§ **PROBLEM REQUIREMENTS**:
Down to the last line below, write out every line exactly, starting with the one that contains "Open First release papers menu item" and leaving out the pictures.

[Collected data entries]
● ● ●

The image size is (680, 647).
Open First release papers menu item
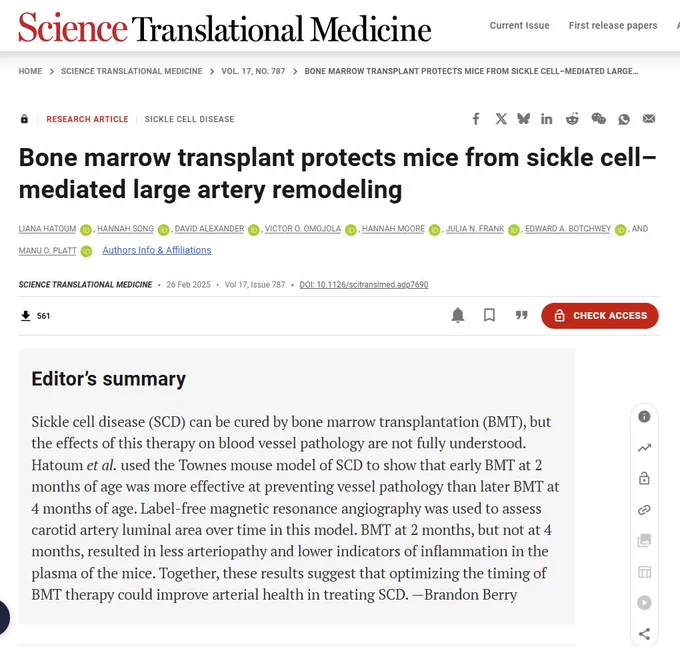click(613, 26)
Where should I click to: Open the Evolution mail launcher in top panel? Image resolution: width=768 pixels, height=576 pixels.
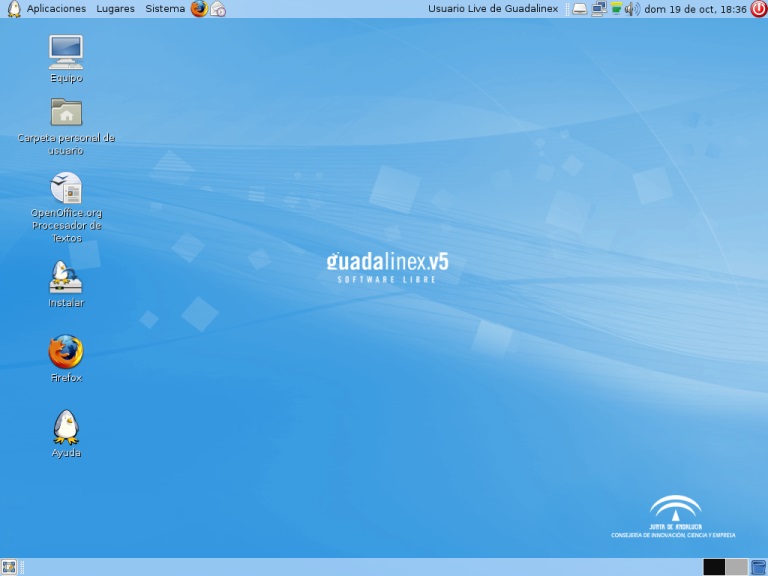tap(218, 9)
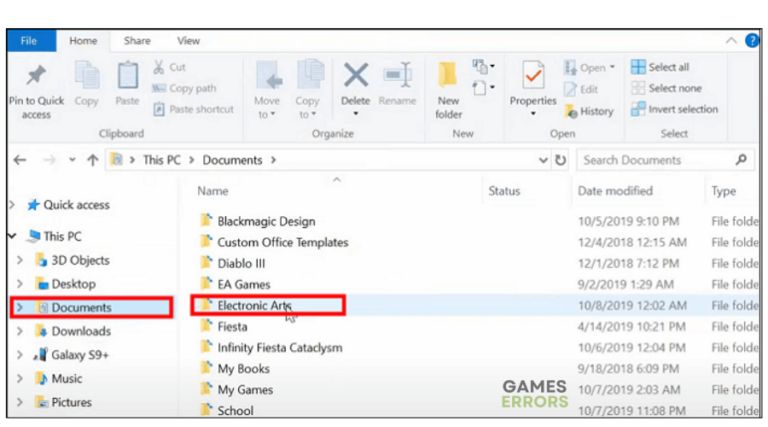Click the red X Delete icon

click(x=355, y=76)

● ● ●

§ **RESPONSE TO THE TASK**:
Open First release papers menu item
click(613, 26)
Where should I click to: Open the Evolution mail launcher in top panel? Image resolution: width=768 pixels, height=576 pixels.
tap(218, 9)
Click the red X Delete icon

click(x=355, y=76)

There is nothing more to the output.